The tasks
A - In the mailing-list thread on TGSI scalar arrays, at what hardware output address must CLIPDIST[1] be allocated?
B - Rewrite the passage of the mailing-list thread that begins at the words "[Mesa-dev] RFC: TGSI" and stops after "I anticipated ...", putting "expected" in place of "anticipated".

[Mesa-dev] RFC: TGSI scalar arrays

Wed Mar 20 10:30:43 PDT 2013

Am 20.03.2013 17:46, schrieb Christoph Bumiller:
> On 20.03.2013 17:05, Roland Scheidegger wrote:
>> Am 20.03.2013 15:41, schrieb Christoph Bumiller:
>>> Sorry, this has become longer than I anticipated ...
>>>
>>> I've been toying with adding support for TGSI_FILE_INPUT/OUTPUT arrays
>>> because, since I cannot allocate varyings in the same order that the
>>> register index specifies, I need it:
>>>
>>> ===
>>> EXAMPLE:
>>> OUT[0], CLIPDIST[1], must be allocated at address 0x2c0 in hardware
>>> output space
>>> OUT[1], CLIPDIST[0], 0x2d0
>>> OUT[2], GENERIC[0], between 0x80 and 0x280
>>> OUT[3], GENERIC[1], between 0x80 and 0x280
>>>
>>> And without array specification
>>> MOV OUT[TEMP[0].x-1], IMM[0]
>>> would leave me no clue as to whether use 0x80 or 0x2c0 as base address.
>>> ===
>>>
>>> Now that I'm on it, I'm considering to go a step further, which is
>>> adding indirect scalar/component access.
>>> This is motivated by float gl_ClipDistance[], which, if accessed
>>> indirectly, currently leaves us no choice than generating code like this:
>>>
>>> if ((index & 3) == 0) access x component; else
>>> if ((index & 3) == 1) access y component; ...
>>>
>>> This is undesirable and the hardware can do better (as it actually
>>> supports accessing individual components since address registers contain
>>> an address in bytes and we can do scalar read/write).

Dataset extract
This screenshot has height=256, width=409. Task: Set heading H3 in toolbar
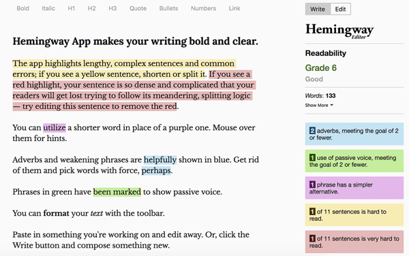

==

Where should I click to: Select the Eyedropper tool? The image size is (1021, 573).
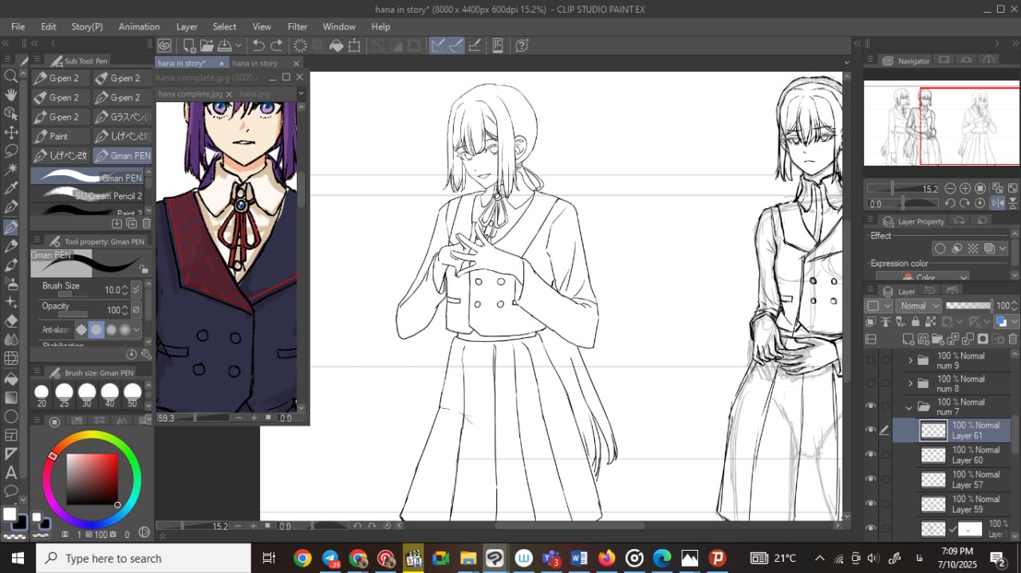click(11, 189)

Solutions to the tasks
A - 0x2c0

B -
[Mesa-dev] RFC: TGSI scalar arrays

Wed Mar 20 10:30:43 PDT 2013

Am 20.03.2013 17:46, schrieb Christoph Bumiller:
> On 20.03.2013 17:05, Roland Scheidegger wrote:
>> Am 20.03.2013 15:41, schrieb Christoph Bumiller:
>>> Sorry, this has become longer than I expected ...